**What you are asked to do**: Copy the rows word for word, starting with the line that contains "Given: Click the 说明 column header" and going on through the last of the rows, and leave the pictures out of your copy.

**Data for processing**:
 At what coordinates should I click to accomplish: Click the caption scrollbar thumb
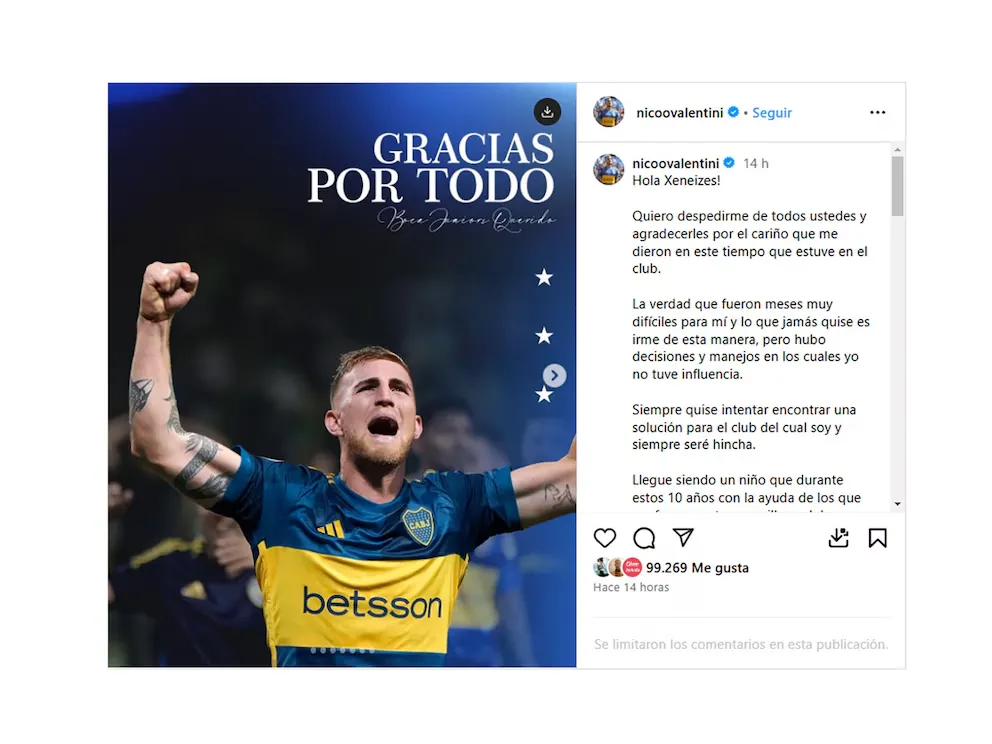pyautogui.click(x=897, y=186)
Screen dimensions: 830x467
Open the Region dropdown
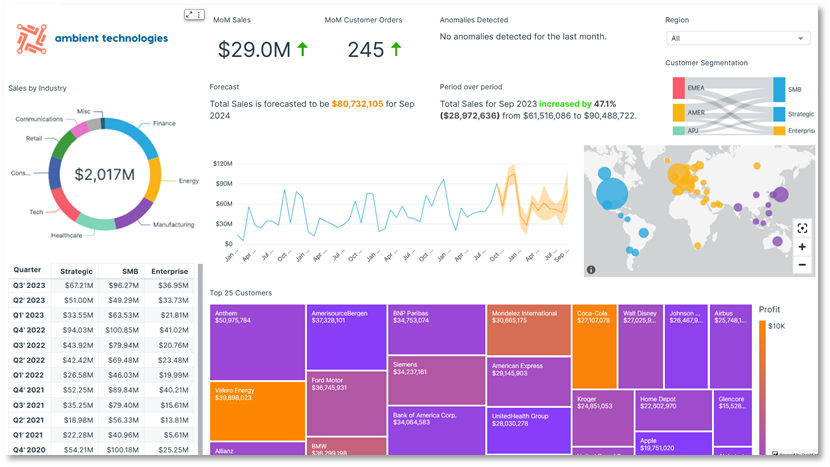[x=738, y=38]
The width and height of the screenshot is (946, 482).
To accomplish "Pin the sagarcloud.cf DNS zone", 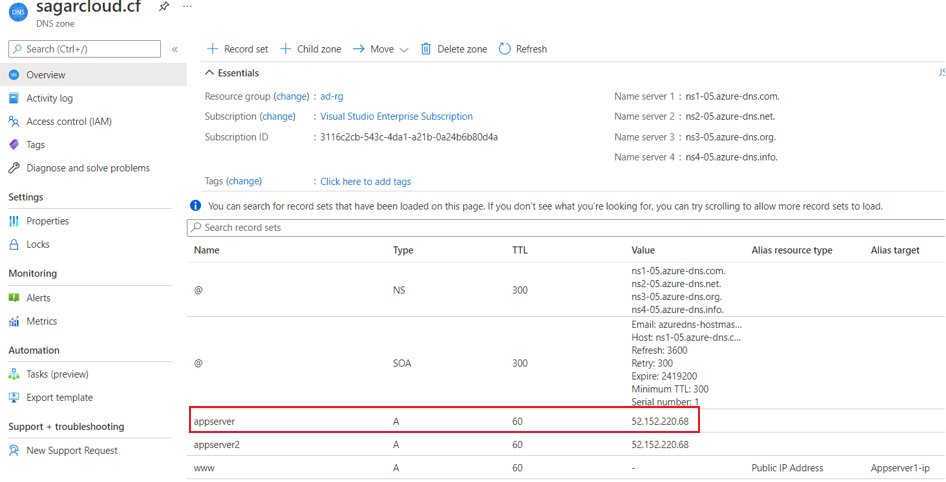I will (x=164, y=7).
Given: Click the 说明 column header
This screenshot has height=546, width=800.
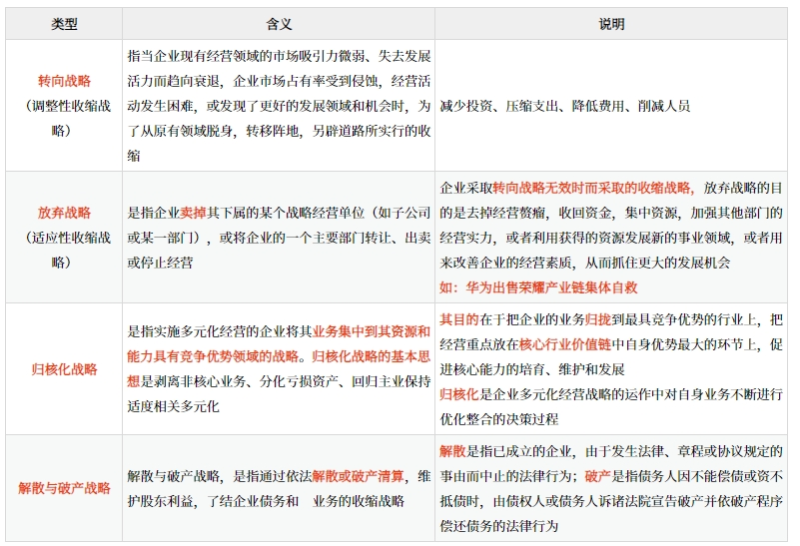Looking at the screenshot, I should point(610,24).
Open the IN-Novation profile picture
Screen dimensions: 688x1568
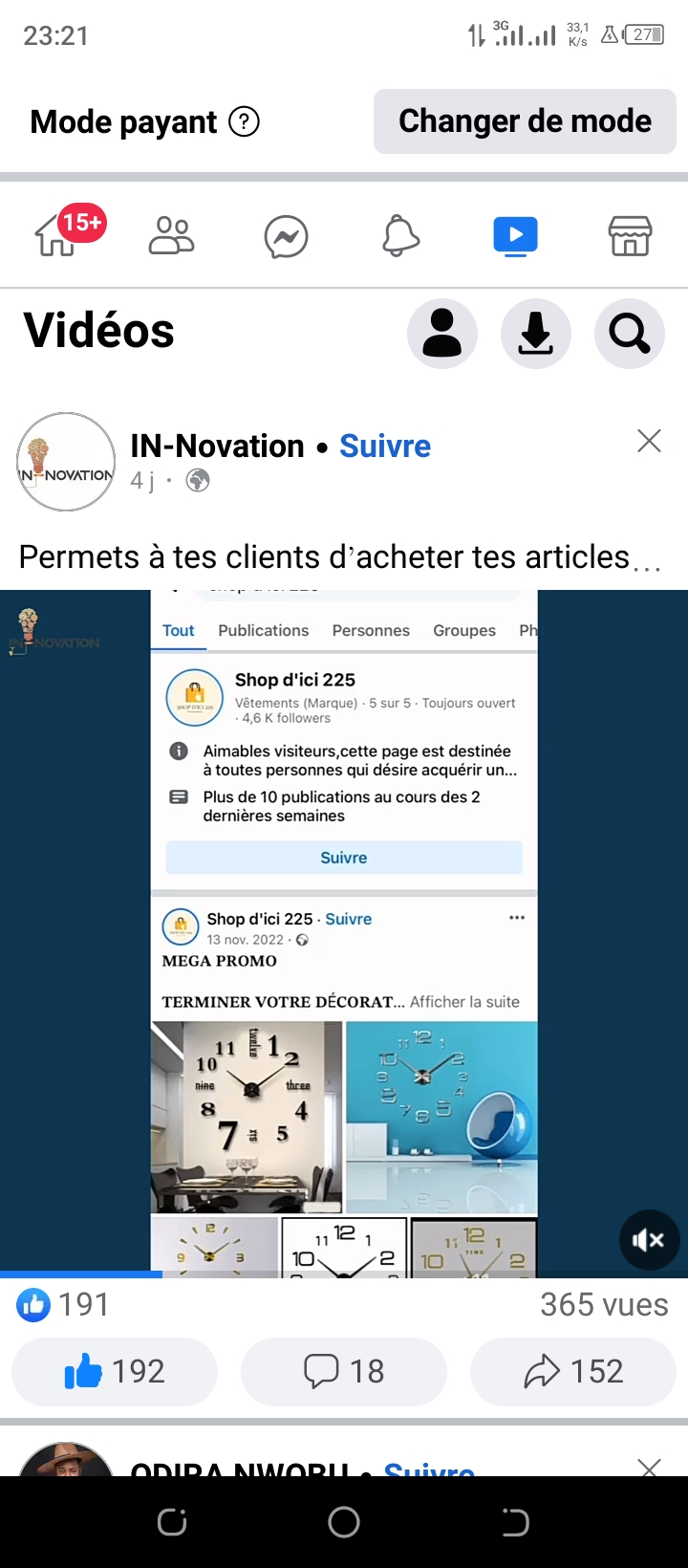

**Result of this task**:
Given: Click the 说明 column header
This screenshot has height=546, width=800.
Looking at the screenshot, I should point(610,24).
Open the IN-Novation profile picture
Screen dimensions: 688x1568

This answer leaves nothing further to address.